This design relies on a concept called Explicitly Parallel Instruction Computing (EPIC), similar to the pre-existing VLIW design but with a number of enhancements. Where a typical VLIW will assign sub-instructions from each long instruction word to a particular fixed functional unit, the Itanium supports several bundle mappings to allow for more instruction mixing possibilities and which include a balance between serial and parallel execution modes. There was room left in the initial bundle encodings to add more mappings in future versions of IA-64. In addition the Itanium has individually settable predicate registers to cause a kind of runtime determined "no output" mode to each instruction.
The IA-64 architecture includes a very generous complement of registers: 128 each of 82-bit floating point and 64-bit integer registers. In addition to the sheer number, IA-64 adds in a register rotation mechanism that is controlled by the Register Stack Engine. So rather than the typical spill/fill or window mechanisms used in other processors, the Itanium can rotate in a set of new registers to accomodate for new function parameters or temporaries. The register rotation mechanism combined with predication is also very effective in executing automatically unrolled loops.
The architecture also provides a versatile set of instructions that cater to a wide spectrum of usage. Thus we have explicit instructions for multimedia operations, and explicit instructions for floating point operations.
Despite its great capabilities, the IA-64 instruction set is notoriously difficult to program directly. Intel has strongly recommended against the practice of assembly programming on Itanium, in general, and instead use their C++ compiler (which contains platform specific heuristics.)
In order to support IA-32, the Itanium can switch into 32-bit mode with special jump escape instructions, and then return in an analogous way. The IA-32 instructions have been mapped to the Itanium's functional units. However, since the Itanium is built primarily for speed of its EPIC-style instructions, and because it has not out-of-order execution capabilities, the IA-32 instructions execute at a severe performance penalty compared to either the IA-64 mode, or its Pentium line of processors. For example, the Itanium functional units do not automatically generate integer flags as a side effect of ordinary ALU computation, and does not intrinsically support multiple outstanding unaligned memory loads. There have been reports that Intel is seeking a software emulation based solution (much like Transmeta did) for executing IA-32 code in future versions of Itanium to replace the current hardware solution.
Interestingly a raw Itanium, when first booted, is actually missing some of its instruction functionality. A boot-rom like programmed called an EFI program is loaded which loads additional code into on-chip memory for defining these instructions, and performing other boot-time configurations, such as choosing the execution mode of the processor (64-bit versus 32-bit.) This design allows Itanium system to be deployed with different capabilities depending on the contents of the EFI program.

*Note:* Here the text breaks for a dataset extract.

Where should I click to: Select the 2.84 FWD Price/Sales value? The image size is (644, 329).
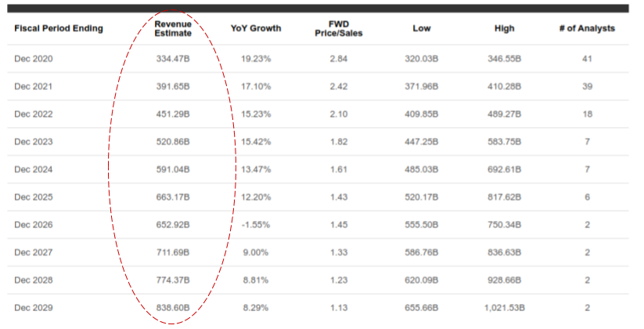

Although other 64-bit architectures have existed for a long time most (MIPS, Alpha, PA-RISC) have faded from the marketplace. Itanium's remaining competition for the 64-bit server and workstation market appear to be the newcomer AMD with its AMD64 architecture, and the entrenched rivals: IBM's POWER architecture, and Sun's Sparc64 architecture. Apple may also challenge Intel with its XServe product line based on the IBM PowerPC architecture.
Intel has so far only marketed the Itanium in the high-end work station, server and super-computer space, however there have been reports of Intel working on IA-64 extensions to its IA-32 line of processors, as way to address the eventual problem of limitations of the Pentium's 32bit addressable memory space.